Enterprise Environmental Factors and Organisational Process Assets
It’s time to look at the environment in which projects operate.
The environment can really change the way you need to manage a project, and this is why it is included in the PMBOK Guide. The way it is outlined is through two things: Enterprise Environmental Factors (EEFs) or the overall environmental factors involved, and Organizational Process Assets which will help us to operate within the project environment that we’re delivering in.
These are the two main things that you’ll see come up time and time again in each of the project management processes as we go through the PMBOK guide.
Organizational process assets or OPAs could be processes, procedures, policies or a corporate knowledge base. Enterprise environmental factors or EEFs are enterprise conditions, and they’re usually not under the control of the project team (which can make things a little bit difficult) but they still influence, constrain or direct the project.

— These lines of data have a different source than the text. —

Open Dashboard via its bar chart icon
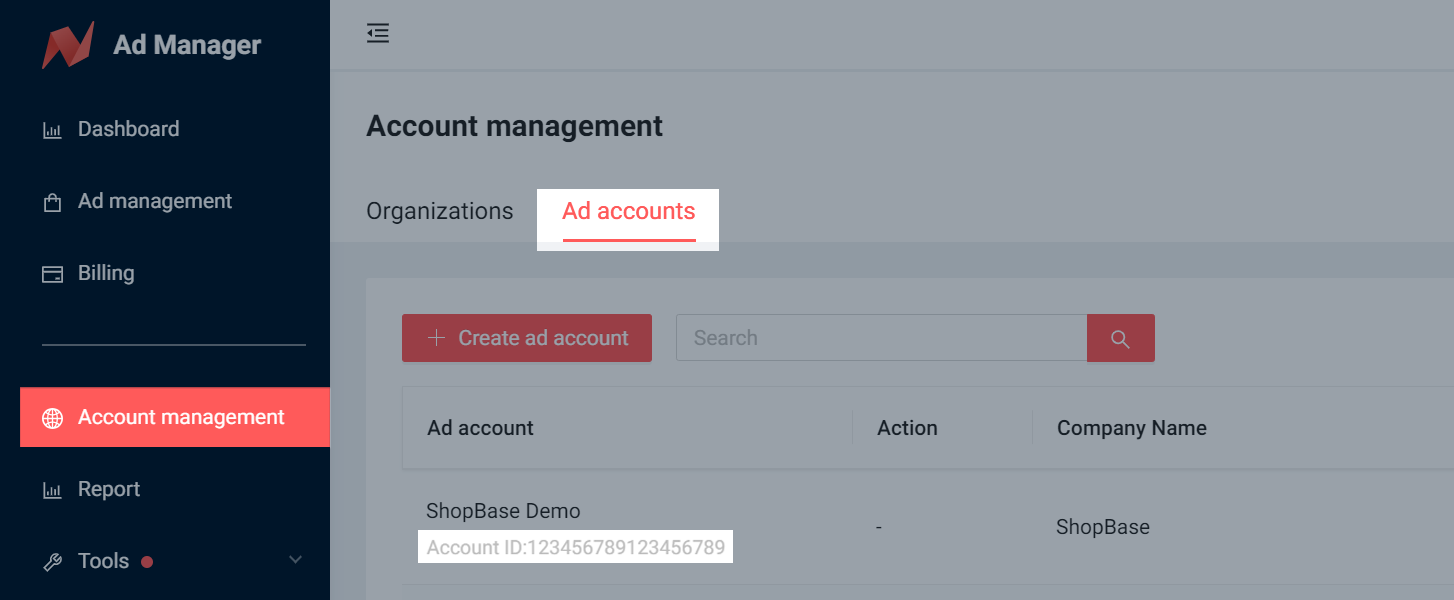 click(x=52, y=130)
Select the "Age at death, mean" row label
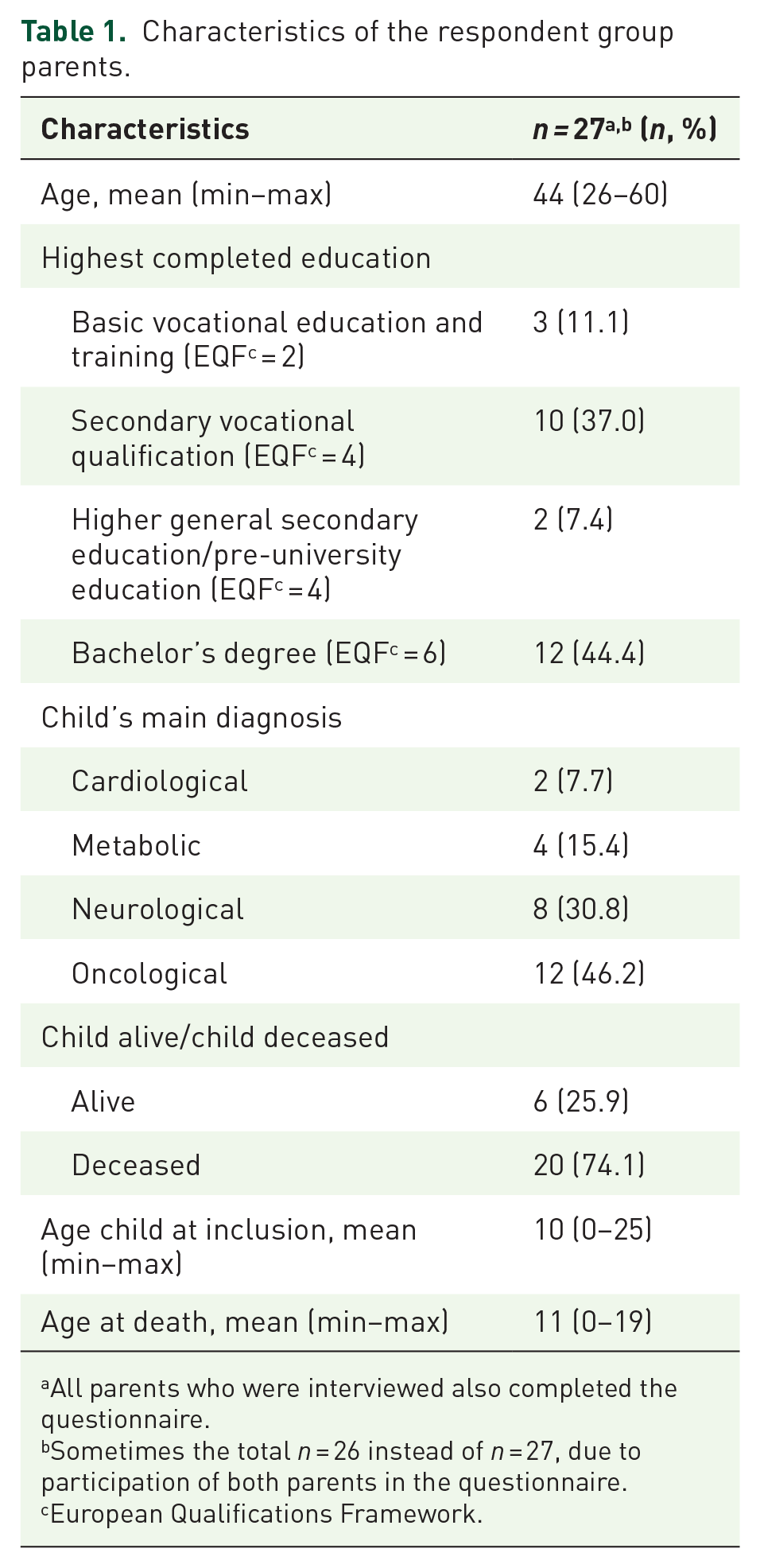 [x=244, y=1322]
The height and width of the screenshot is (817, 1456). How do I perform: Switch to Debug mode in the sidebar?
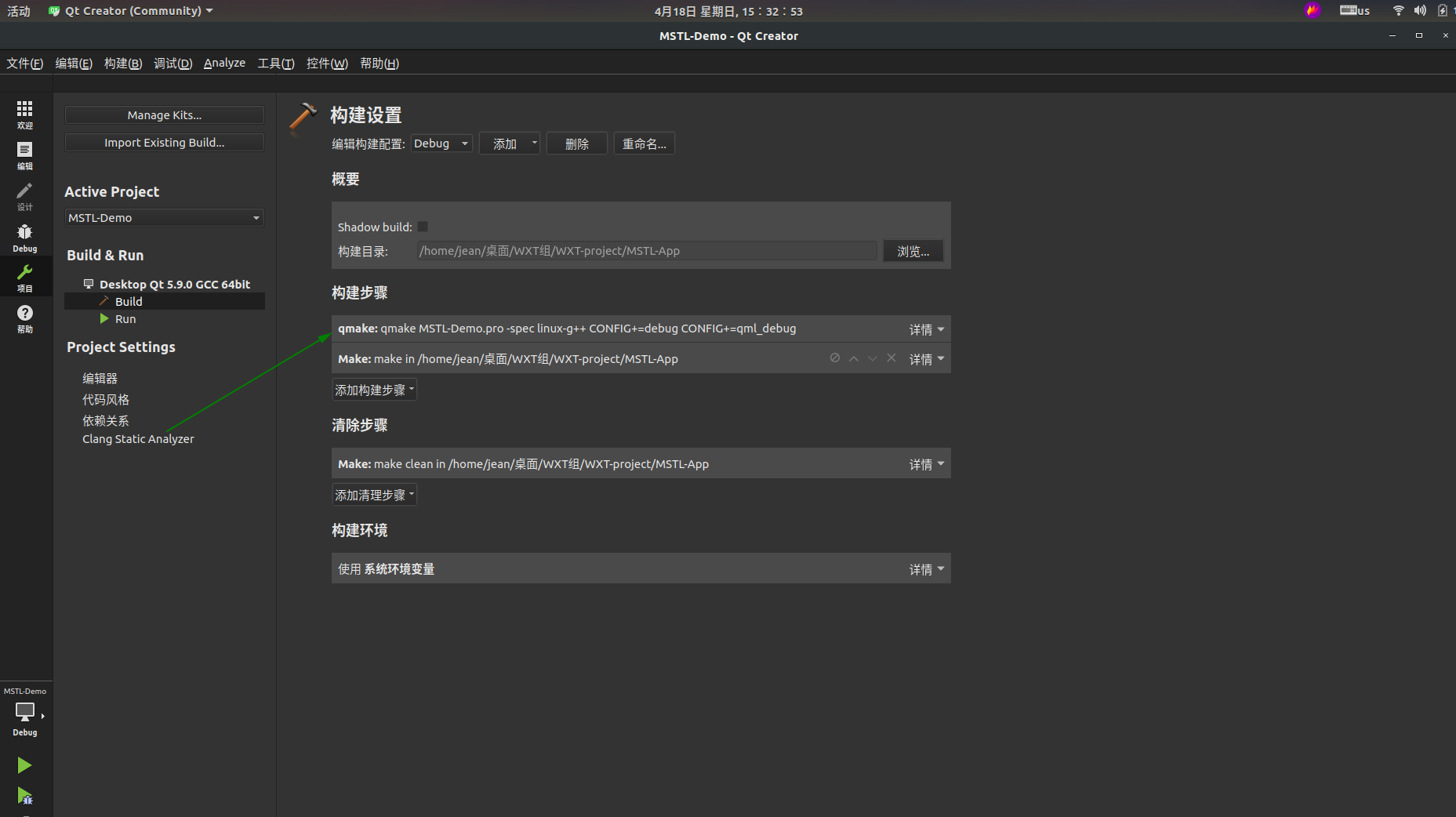[x=25, y=237]
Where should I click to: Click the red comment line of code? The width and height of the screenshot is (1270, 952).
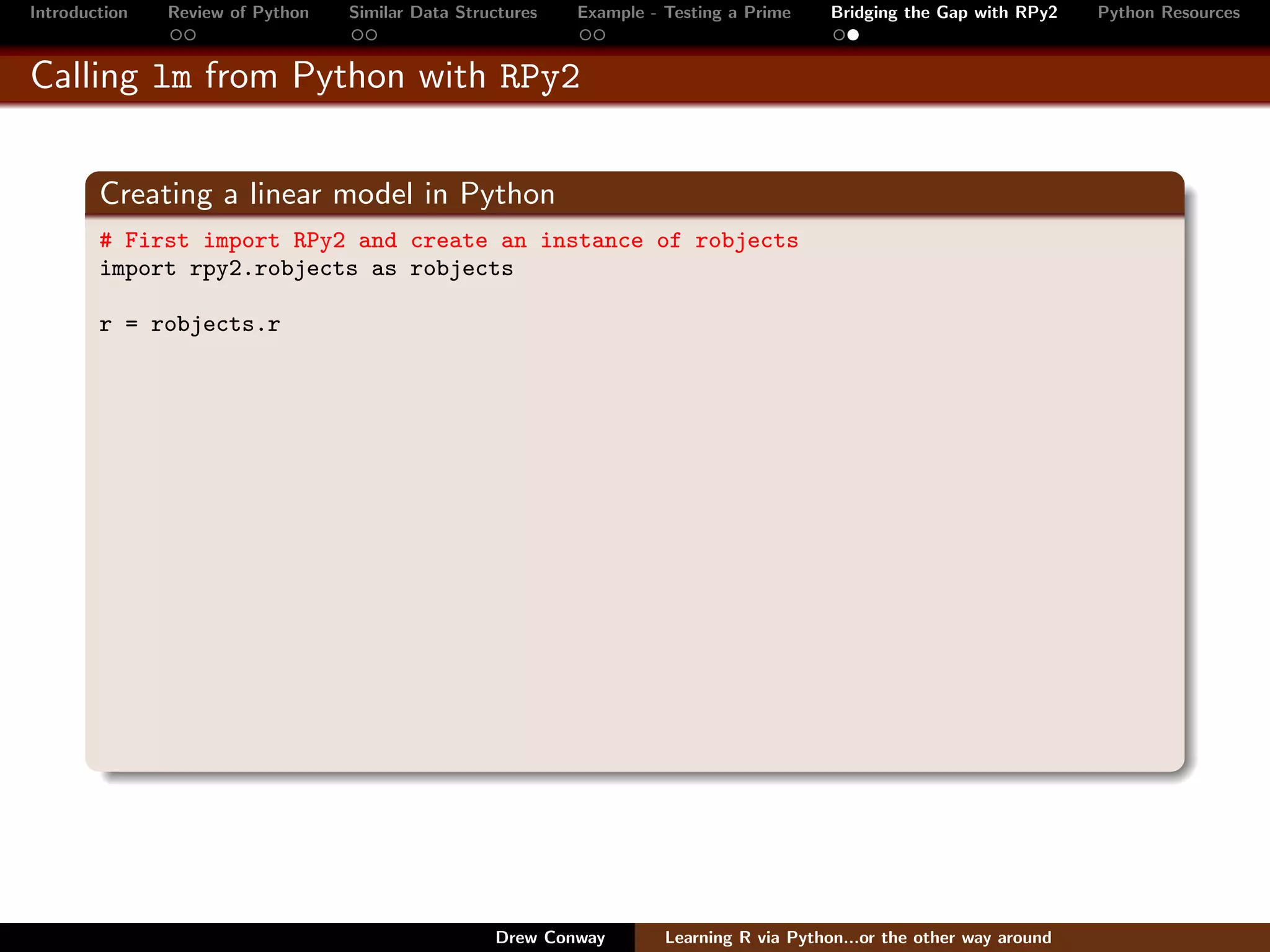tap(449, 240)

Let’s have a look at what some of the Internal EEFs are. We’ve got organizational culture, any structure and governance that’s in place, we’ve got the geographic distribution of facilities and resources (are they all in the one place or across multiple states or countries?). We’ve got the actual physical infrastructure, and sometimes the I.T. infrastructure involved. We’ve got the information technology software that we’re using, the resource availability (how available are the resources that we’re needing to help deliver these projects), and of course the capability of all these people (have they delivered projects before? Are they familiar with the process?)
Many different things will influence the internal EEFs. To complicate things there are external EEFs as well.

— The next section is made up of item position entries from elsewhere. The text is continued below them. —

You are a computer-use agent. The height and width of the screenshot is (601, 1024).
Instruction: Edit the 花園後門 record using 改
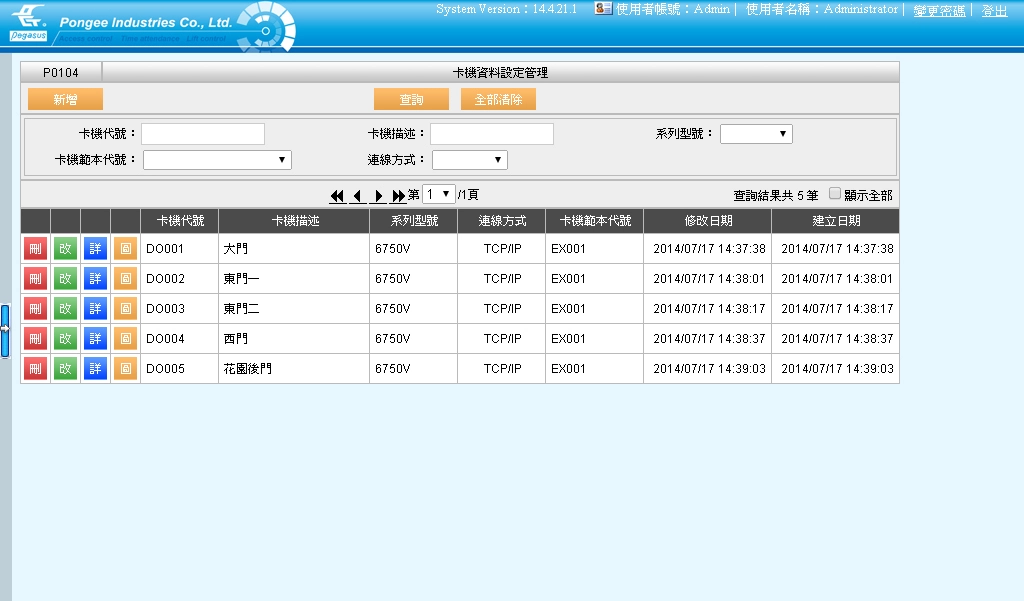click(x=64, y=368)
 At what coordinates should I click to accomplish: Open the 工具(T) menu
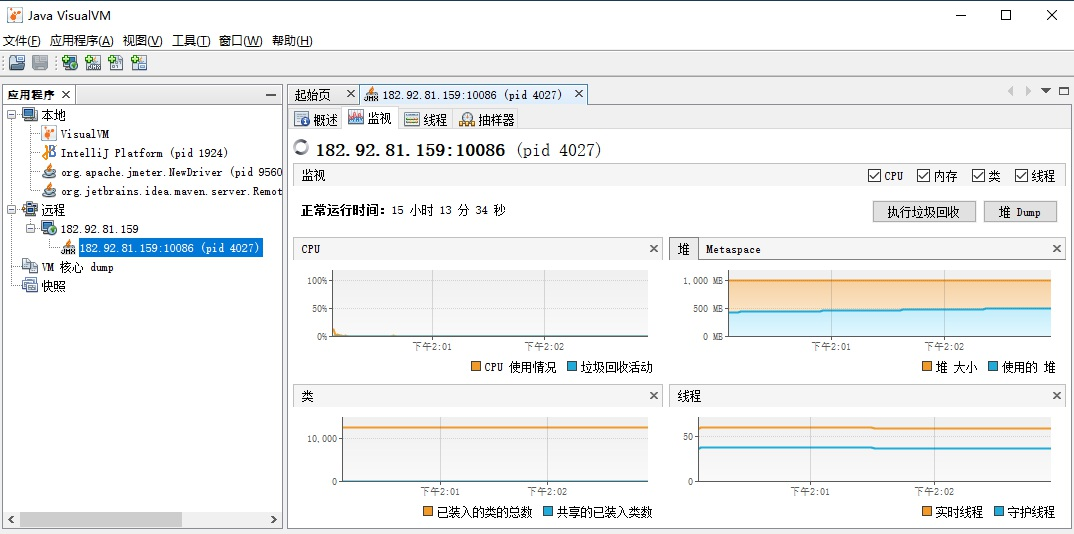tap(190, 41)
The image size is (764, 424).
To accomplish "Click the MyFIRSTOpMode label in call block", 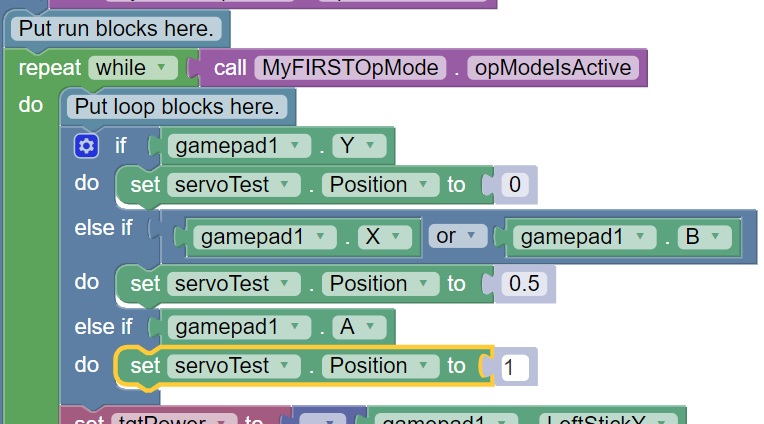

We’ve got government or industry standards, we’ve got social and cultural influences, marketplace conditions, legal restrictions, cost constraints and financial considerations (do we actually have the money to to do what we need to do?) and physical environmental elements (are we in the right place physically to be able to do these things?). These are just a few examples of enterprise environmental factors or EEFs that will influence and change how you need to deliver your project.

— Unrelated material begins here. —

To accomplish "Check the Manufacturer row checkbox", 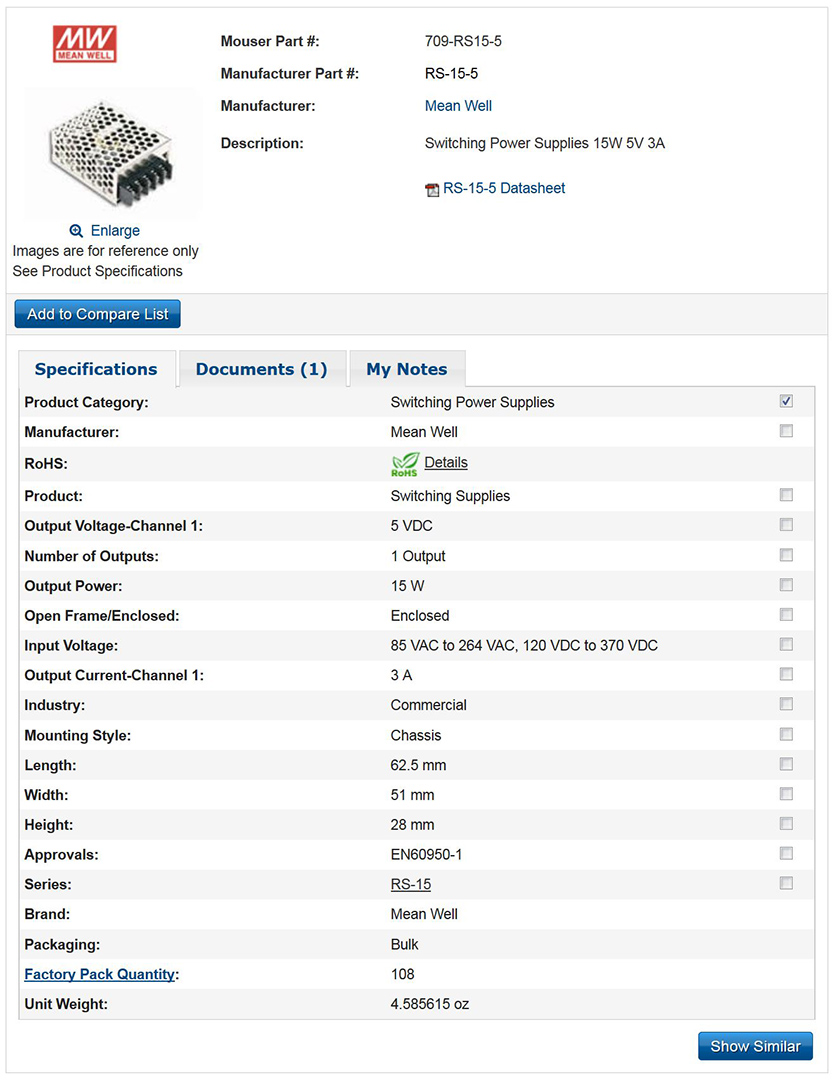I will [786, 430].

But that’s not the only thing we have to consider. The other side of the coin is our OPAs, our Organizational Process Assets. These are the plans, the processes, policies, procedures, all of these documents and knowledge bases, things that are used by the performing organization that you’re working with and usually delivering into. OPAs will influence the management of the project because we’ll have things like specific organizational standards. You might have certain product or project life cycles that are already used in that organization (such as Agile or Waterfall). You might have pre-approved supplier lists lists or contractual agreements already in place that you need to abide by.
There are knowledge repositories as well – so you might have configuration management knowledge repositories, containing versions of things, of your baselines for your scope or maybe of the cost of the project. Historical information, lessons learned, data repositories for measuring your benefits, project files from previous projects. All of these things will impact your OPAs and your project.
As a project manager you will need to find all this out when you’re delivering a project, so you can make sure that you work within these Organizational Process Assets and ways of working that are already in place.